Redis keeps vector indexes in RAM. A 1536-dimension Float32 vector takes about 6KB. Plan accordingly:

EntriesMemory (1536-dim, Float32)
100K~600MB
1M~6GB
10M~60GB

For most LLM application semantic caches, the entry count stays manageable. User queries tend to cluster around common intents, and a cache of 50K–200K entries can cover a surprisingly large fraction of traffic patterns. This is different from a knowledge base search index, which might need millions of entries.

Setting the Right TTL

TTL strategy depends on how quickly your domain's ground truth changes:

TTL_CONFIGS = {
    "news_summary": 900,          # 15 minutes — information expires fast
    "product_faq": 86400,         # 24 hours — relatively stable
    "documentation": 604800,      # 7 days — changes infrequently
    "user_preference": 2592000,   # 30 days — long-lived
}
 
def cache_with_domain_ttl(query: str, response: str, domain: str) -> None:
    ttl = TTL_CONFIGS.get(domain, 3600)
    cache_store(query, response, model="claude-sonnet-4-6", ttl=ttl)

Mixing TTLs per domain, rather than applying a blanket value, improves cache accuracy without much additional complexity.

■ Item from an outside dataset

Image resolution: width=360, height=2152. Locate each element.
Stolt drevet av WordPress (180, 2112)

When to Use Redis vs. a Dedicated Vector DB

Redis 8.x vector search is a good fit for caching scenarios. It's not a replacement for dedicated vector databases in all cases:

Use caseRecommendation
Semantic cache (< 1M entries)Redis 8.x
RAG knowledge base (millions of documents)Pinecone / Weaviate / pgvector
Complex metadata filteringDedicated vector DB
Already running RedisRedis 8.x

The operational advantage of Redis is real: one fewer service to deploy, monitor, and manage. For teams running lean infrastructure, that tradeoff often justifies the feature limitations.

Our Take

LLM inference cost is the budget item that catches teams by surprise. Semantic caching is among the most straightforward ways to reduce it — you're avoiding redundant API calls for queries that have equivalent answers already cached.

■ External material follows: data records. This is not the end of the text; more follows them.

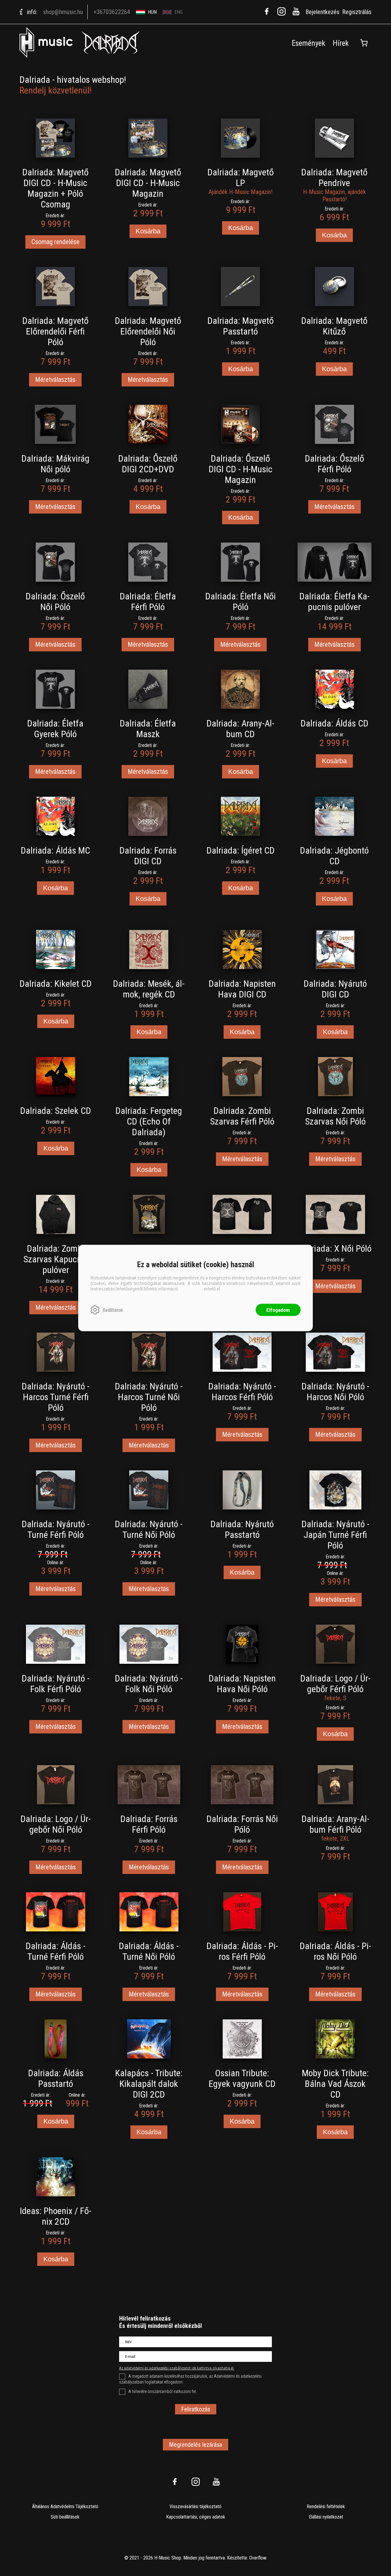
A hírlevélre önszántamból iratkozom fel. (162, 2391)
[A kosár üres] (363, 43)
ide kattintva (191, 1289)
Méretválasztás (55, 379)
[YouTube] (296, 11)
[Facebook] (266, 11)
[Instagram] (281, 11)
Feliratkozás (195, 2409)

Redis 8.x removing the need for a separate vector database lowers the adoption barrier significantly. If your stack already includes Redis, the effort to add semantic caching is now closer to a few hours than a few days. Start with a high threshold (0.92–0.95) to keep false hit rates low, measure your cache hit rate in the first week, and tune from there.